Why? Because France is rich. She has always been a country with vast financial reserves. Thanks to this she is able to buy all she needs in the open market.
In this respect there is much in Sir Norman Angell’s statement that “It is not true that the main economic needs of modern nations are territory for raw materials and markets problem is more one of glut than one of scarcity. No country in the world refuses to part with the raw materials and markets that it produces. All are ready to sell to anyone with money. Money must be forthcoming, whether the raw material is bought from conquered territory or from foreign countries.”
Lack of Purchasing Power
This, however, is not the whole truth. The problems of the world’ are not so easily disposed of, for while it cannot be denied that Italy and Germany have the same right as England, France and the U.S.A. to buy whatever raw materials they need, it must also be recognized that they do not possess equal ability to buy. For the simple reason, that they do not enjoy the same advantages to sell their manufactured products in the colonial and semi-colonial territories and other areas under the political or financial domination of their more favored imperialist rivals. Because of the policy of economic nationalism pursued by all great imperialist nations, Italy and Germany find it very difficult to pay for the materials they need. Their problem is one of markets, for it is an elementary principle of economics that imports can only be paid for by exports, and to a more limited extent, by credits for services rendered to foreigners, or, as in the case of Italy, by remittances sent home by Italian immigrants in America. Herein lies the whole crux of the problem. Therefore, it is sheer humbug and hypocrisy for the “Haves” to say that there is no discrimination against the “Have Nots;” that the latter can obtain all the raw materials which they need while at the same time the “Haves” keep the commodities of the “Have Nots” from their metropolitan and colonial markets.
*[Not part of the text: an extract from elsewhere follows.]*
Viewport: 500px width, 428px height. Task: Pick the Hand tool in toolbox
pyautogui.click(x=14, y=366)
It is this very “closed door” or monopoly policy which has accentuated currency difficulties in Germany and Italy, making it even more difficult for these countries to obtain valuta, that is to say, foreign currency with which to purchase their raw materials. Generally speaking, the difficulties of Germany and Italy, like most other States, arise out of the disorganized world capitalist economy, the result of the breakdown of the whole capitalist system.
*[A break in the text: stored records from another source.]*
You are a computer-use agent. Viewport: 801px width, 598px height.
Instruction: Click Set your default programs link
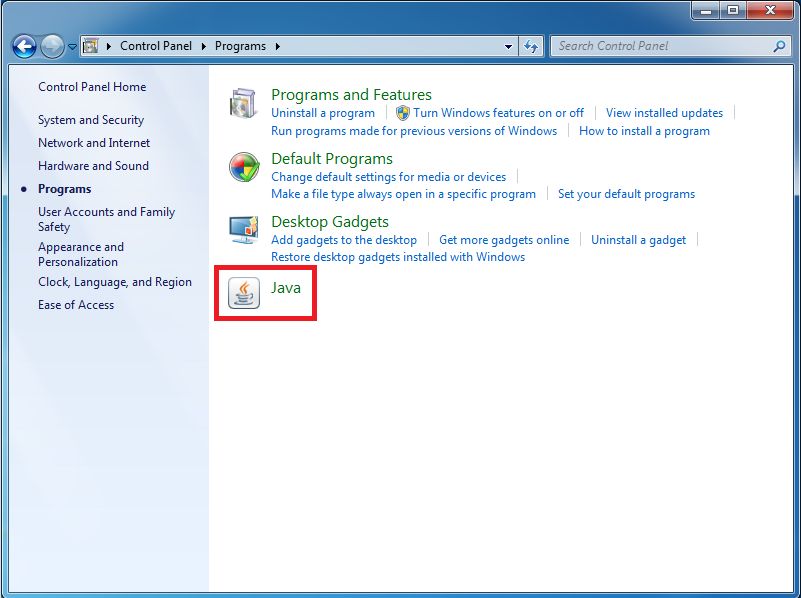626,194
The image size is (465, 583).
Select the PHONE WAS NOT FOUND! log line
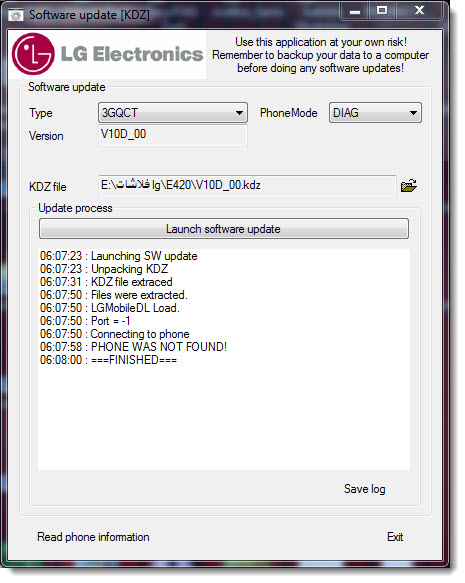[x=133, y=347]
These market and currency difficulties instead of proving the argument advanced by certain apologists for British imperialism that colonies are of no advantage to the possessing power, prove just the opposite. For due to the monopoly character of imperialism, the nations which possess colonies have two advantages, especially at this time of intensified economic nationalism and shrinking world markets. First, they can link up their colonies with their own currency systems and in this way obtain the raw materials produced in the colonial areas, without the necessity of having to find valuta to pay for such products. Secondly, the imperial nations also have the opportunity of selling their manufactured goods to the peoples of the subjected nations at high rates of profit. This form of exploitation is achieved by the simple process of keeping out the goods of rivals by tariff laws, imposing discriminatory and preferential import taxes, and other trade regulations.
British “Closed Door”
This is exactly the policy which England, the traditional leader of free trade, has resorted to, particularly since the Ottawa Conference. Gone are the days when the British capitalists are able to boast, as did Chamberlain in the ‘nineties of the last century: “We in our colonial policy as fast as we acquire new territory, develop it as trustees for civilisation, for the commerce of the world. We offer in all these markets over which our flag floats the same opportunities, the same open field to foreigners, that we offer to our own subjects and upon the same terms. In that policy we stand alone, because other nations as fast as they acquire new territory… seek at once to secure the monopoly for their own products by preferential and artificial methods.”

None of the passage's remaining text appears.